#### WORK TO COMPLETE:
Return the run of lines below that opens with the line containing "Ким Кардашьян (784) (858, 1047)" and closes with the line containing "KИНО&TV (2655) (845, 820)", keeping each one exact.

#### GIVEN RECORDS:

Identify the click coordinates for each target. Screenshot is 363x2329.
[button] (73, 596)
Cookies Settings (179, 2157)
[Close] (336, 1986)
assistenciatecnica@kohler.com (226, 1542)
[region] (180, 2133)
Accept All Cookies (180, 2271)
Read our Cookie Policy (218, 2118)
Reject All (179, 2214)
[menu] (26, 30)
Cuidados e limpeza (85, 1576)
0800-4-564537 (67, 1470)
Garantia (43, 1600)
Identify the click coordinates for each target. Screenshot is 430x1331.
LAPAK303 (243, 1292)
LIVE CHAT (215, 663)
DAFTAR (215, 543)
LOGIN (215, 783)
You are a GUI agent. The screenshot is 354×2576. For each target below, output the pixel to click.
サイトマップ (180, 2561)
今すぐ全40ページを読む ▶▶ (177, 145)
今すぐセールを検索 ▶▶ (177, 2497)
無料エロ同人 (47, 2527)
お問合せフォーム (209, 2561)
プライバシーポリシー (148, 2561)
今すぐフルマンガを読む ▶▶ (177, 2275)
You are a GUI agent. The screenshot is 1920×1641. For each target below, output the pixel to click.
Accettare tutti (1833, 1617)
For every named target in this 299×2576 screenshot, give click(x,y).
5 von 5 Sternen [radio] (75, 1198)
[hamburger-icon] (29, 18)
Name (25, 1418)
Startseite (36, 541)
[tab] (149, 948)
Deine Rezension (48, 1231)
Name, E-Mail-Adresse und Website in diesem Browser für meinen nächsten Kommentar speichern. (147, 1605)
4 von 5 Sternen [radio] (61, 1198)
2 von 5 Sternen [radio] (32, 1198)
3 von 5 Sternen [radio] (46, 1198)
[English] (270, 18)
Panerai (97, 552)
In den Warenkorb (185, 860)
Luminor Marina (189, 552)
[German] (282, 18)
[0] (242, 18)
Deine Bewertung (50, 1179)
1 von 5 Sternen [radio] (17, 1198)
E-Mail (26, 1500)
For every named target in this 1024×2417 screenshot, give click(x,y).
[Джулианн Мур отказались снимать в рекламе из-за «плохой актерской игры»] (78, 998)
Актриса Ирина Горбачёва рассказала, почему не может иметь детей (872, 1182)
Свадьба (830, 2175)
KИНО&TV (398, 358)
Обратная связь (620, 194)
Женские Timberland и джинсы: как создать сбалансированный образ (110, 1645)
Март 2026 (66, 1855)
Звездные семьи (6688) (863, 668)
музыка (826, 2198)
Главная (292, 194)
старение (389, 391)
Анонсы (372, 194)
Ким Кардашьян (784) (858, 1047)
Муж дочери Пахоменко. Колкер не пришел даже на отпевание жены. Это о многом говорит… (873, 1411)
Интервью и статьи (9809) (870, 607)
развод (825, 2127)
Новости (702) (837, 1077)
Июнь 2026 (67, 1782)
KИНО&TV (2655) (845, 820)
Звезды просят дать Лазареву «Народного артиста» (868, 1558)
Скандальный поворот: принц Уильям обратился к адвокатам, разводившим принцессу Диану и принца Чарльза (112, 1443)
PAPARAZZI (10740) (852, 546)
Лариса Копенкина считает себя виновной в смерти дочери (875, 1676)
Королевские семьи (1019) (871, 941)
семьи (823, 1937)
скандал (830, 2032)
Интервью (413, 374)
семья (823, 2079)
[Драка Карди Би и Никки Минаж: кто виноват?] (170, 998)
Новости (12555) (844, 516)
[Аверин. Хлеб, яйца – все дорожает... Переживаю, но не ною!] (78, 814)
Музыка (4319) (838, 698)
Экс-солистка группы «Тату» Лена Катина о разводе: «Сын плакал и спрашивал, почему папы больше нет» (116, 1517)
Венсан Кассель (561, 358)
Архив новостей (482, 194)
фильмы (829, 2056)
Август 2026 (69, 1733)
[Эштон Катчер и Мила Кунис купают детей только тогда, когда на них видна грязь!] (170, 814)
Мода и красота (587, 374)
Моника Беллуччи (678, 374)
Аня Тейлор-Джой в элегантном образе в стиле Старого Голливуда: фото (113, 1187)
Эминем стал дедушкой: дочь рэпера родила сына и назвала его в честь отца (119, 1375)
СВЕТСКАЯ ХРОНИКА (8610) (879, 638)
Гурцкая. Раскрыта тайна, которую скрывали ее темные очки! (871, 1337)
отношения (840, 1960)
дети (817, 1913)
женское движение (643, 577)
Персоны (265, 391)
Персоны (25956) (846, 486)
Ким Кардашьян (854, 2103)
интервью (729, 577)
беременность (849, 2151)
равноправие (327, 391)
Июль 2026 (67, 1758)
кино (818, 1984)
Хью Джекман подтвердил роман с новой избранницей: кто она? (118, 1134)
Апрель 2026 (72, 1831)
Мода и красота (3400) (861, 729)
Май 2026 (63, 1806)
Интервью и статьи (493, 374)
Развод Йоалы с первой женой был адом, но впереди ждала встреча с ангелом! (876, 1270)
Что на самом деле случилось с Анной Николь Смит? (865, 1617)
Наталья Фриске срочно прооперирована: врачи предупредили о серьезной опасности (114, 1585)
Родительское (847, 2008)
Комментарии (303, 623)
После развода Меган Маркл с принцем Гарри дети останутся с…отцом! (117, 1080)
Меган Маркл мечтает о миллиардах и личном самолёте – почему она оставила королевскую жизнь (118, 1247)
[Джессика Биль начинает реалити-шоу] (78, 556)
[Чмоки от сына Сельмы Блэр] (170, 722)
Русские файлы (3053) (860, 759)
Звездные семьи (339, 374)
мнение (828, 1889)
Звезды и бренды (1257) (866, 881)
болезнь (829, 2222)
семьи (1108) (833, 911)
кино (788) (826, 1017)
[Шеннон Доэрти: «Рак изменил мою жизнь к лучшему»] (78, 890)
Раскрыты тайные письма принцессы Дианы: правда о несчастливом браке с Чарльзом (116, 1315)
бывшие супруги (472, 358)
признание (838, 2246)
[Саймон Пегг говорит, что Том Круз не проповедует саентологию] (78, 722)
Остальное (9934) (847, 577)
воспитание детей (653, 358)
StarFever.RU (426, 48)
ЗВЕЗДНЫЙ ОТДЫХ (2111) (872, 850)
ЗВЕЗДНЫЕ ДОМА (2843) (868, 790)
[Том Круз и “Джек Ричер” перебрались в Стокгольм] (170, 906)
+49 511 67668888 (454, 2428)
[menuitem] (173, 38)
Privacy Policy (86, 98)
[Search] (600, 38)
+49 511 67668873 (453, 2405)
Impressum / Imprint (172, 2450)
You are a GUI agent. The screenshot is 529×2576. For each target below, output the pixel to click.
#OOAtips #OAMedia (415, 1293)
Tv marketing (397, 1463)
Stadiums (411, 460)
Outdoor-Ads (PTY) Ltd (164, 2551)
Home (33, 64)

#### SOLVED EXERCISE:
Ким Кардашьян (784) (858, 1047)
Муж дочери Пахоменко. Колкер не пришел даже на отпевание жены. Это о многом говорит… (873, 1411)
Интервью и статьи (9809) (870, 607)
развод (825, 2127)
Новости (702) (837, 1077)
Июнь 2026 (67, 1782)
KИНО&TV (2655) (845, 820)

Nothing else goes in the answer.